La puesta tiene una calidez que hay que destacar, con esa escenografía pueblerina dominada por el frente de ese antiguo colectivo, un vestuario acorde, una armónica musicalización y un diseño lumínico que genera muy buenos climas Todos los detalles están perfectamente cuidados, en esta confortable sala de El Deseo, que visitamos por primera vez y que nos impresionó muy gratamente.

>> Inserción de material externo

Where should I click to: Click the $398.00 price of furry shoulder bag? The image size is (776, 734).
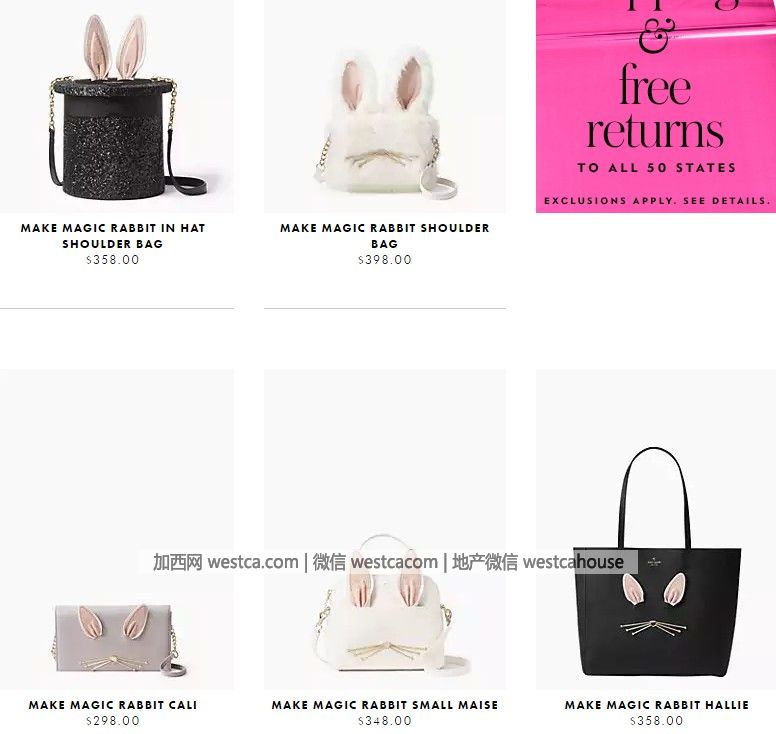[385, 259]
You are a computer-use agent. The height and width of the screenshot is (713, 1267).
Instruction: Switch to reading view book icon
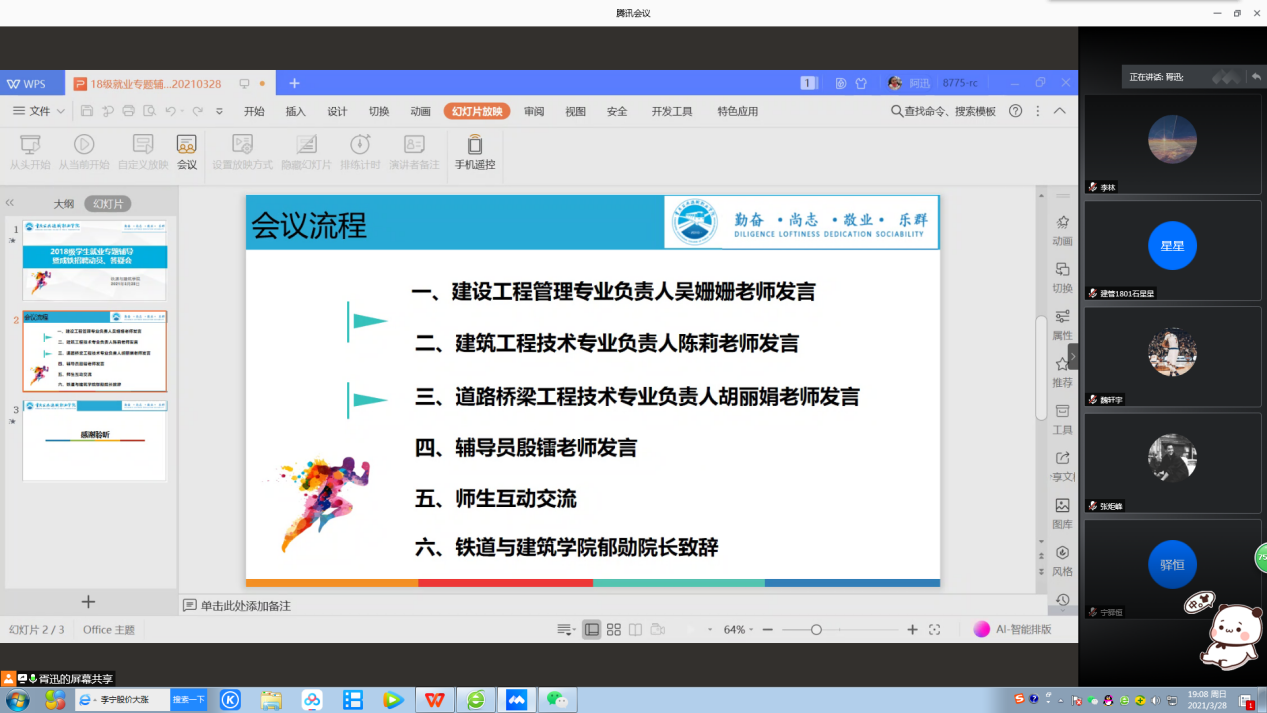(636, 629)
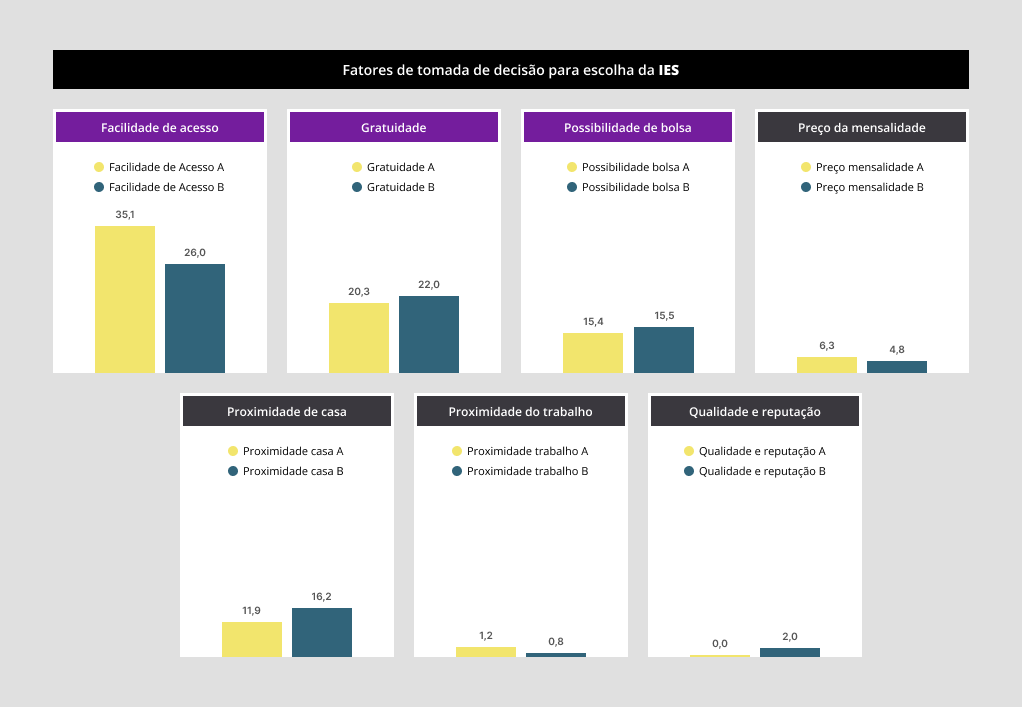Select the blue 16,2 Proximidade casa bar
1022x707 pixels.
pyautogui.click(x=322, y=632)
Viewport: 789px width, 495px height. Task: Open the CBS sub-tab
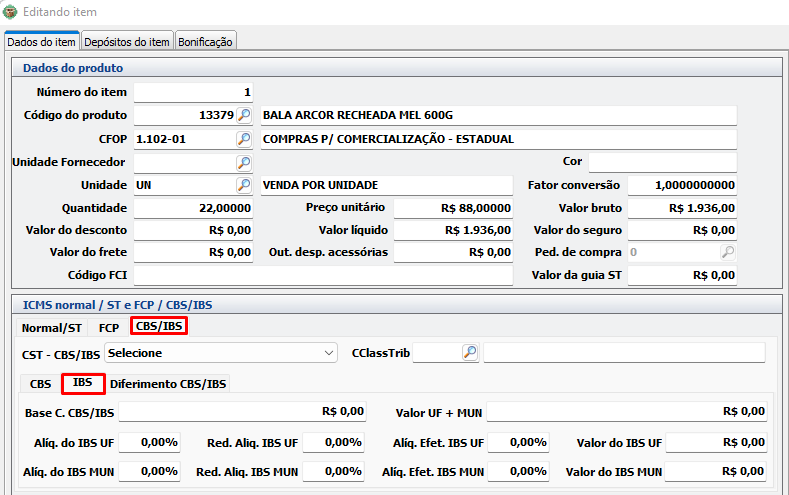[x=41, y=383]
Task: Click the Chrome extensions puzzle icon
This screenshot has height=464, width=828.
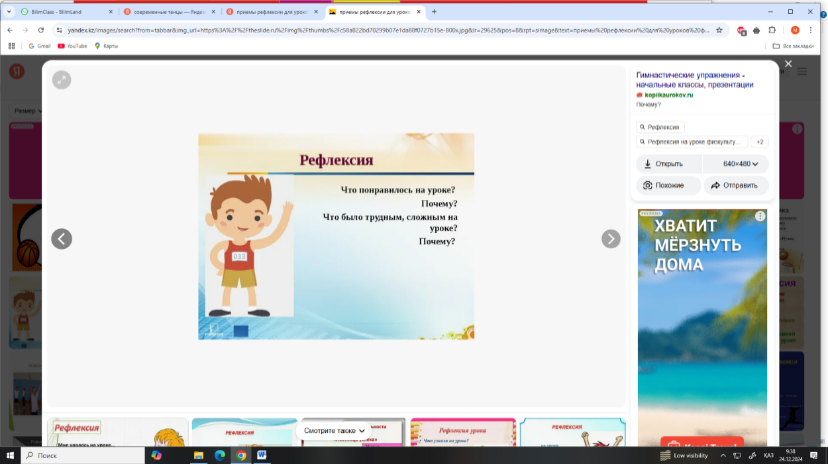Action: click(x=772, y=30)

Como mencionamos al principio, Desde la Lona, no es una obra más, es una verdadera joyita de nuestro teatro independiente, una semblanza de nuestro querido interior, con muchos guiños a los recordados Titanes en el Ring, que marcaron toda una época en la infancia de tantos niños.

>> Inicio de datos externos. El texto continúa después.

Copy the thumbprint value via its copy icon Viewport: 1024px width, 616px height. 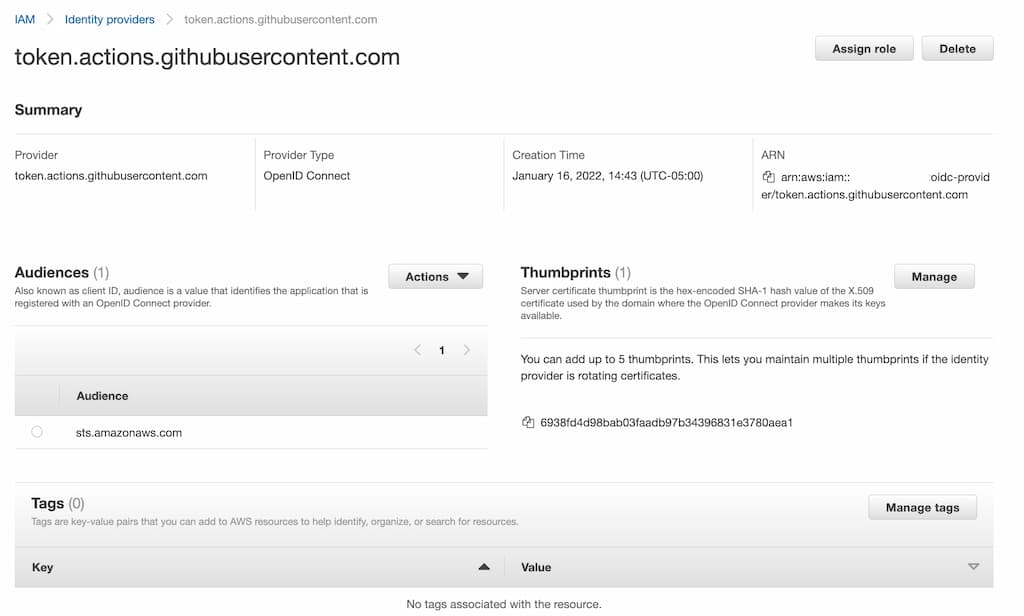click(527, 422)
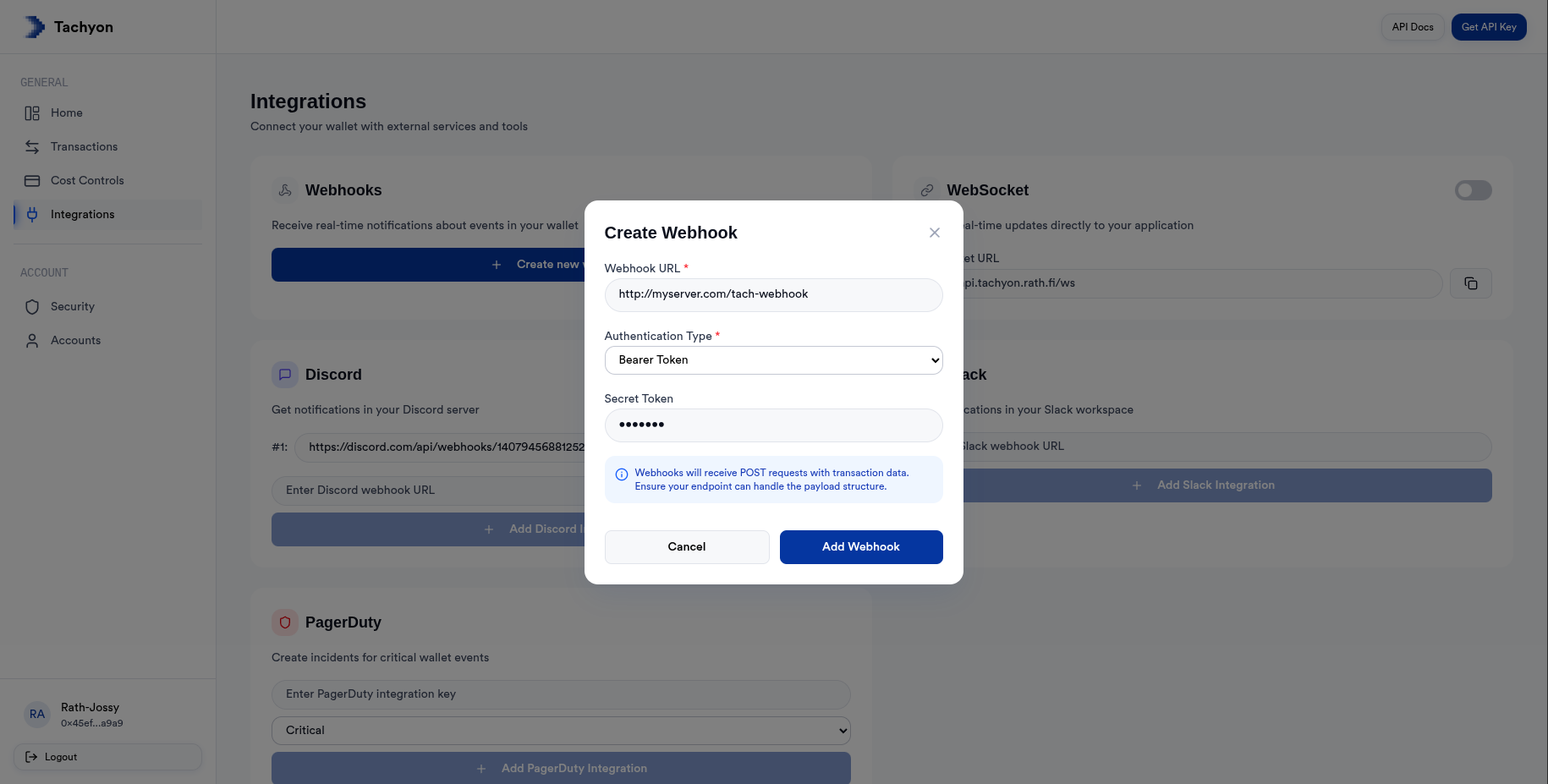This screenshot has width=1548, height=784.
Task: Click the Secret Token input field
Action: pyautogui.click(x=772, y=425)
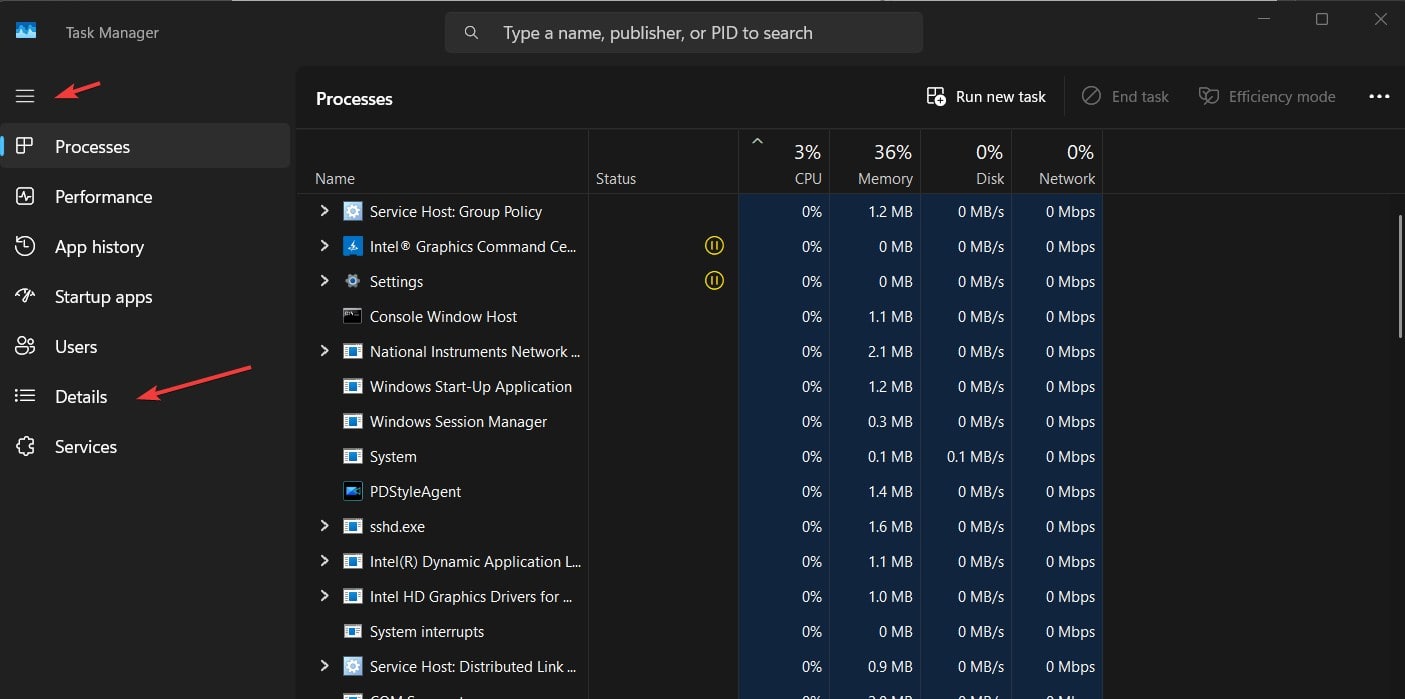This screenshot has height=699, width=1405.
Task: Open Startup apps gauge icon
Action: click(25, 296)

Con todo lo que narramos, no hay dudas, que estamos en presencia de esas contadas ocasiones, en las que confluyen una exquisita dramaturgia, un director apasionado que corrió detrás de un sueño y un elenco talentoso e identificado con la historia, que se entrega por completo.

El aplauso emocionado y largo, muy largo de los espectadores, confirmaron nuestros presagios y tenemos la certeza, que Desde la Lona, tiene cuerda para rato y veremos muchas más funciones, en las que Bautista, su Bedford y los habitantes de Maquinista Pi, seguirán deleitando a los espectadores.

Recomendamos fervorosamente la obra y celebramos que nuestro rico teatro independiente nos siga ofreciendo bellos espectáculos como Desde la Lona, donde los duendes del teatro, lucen su mejor sonrisa.



Pensador Teatral.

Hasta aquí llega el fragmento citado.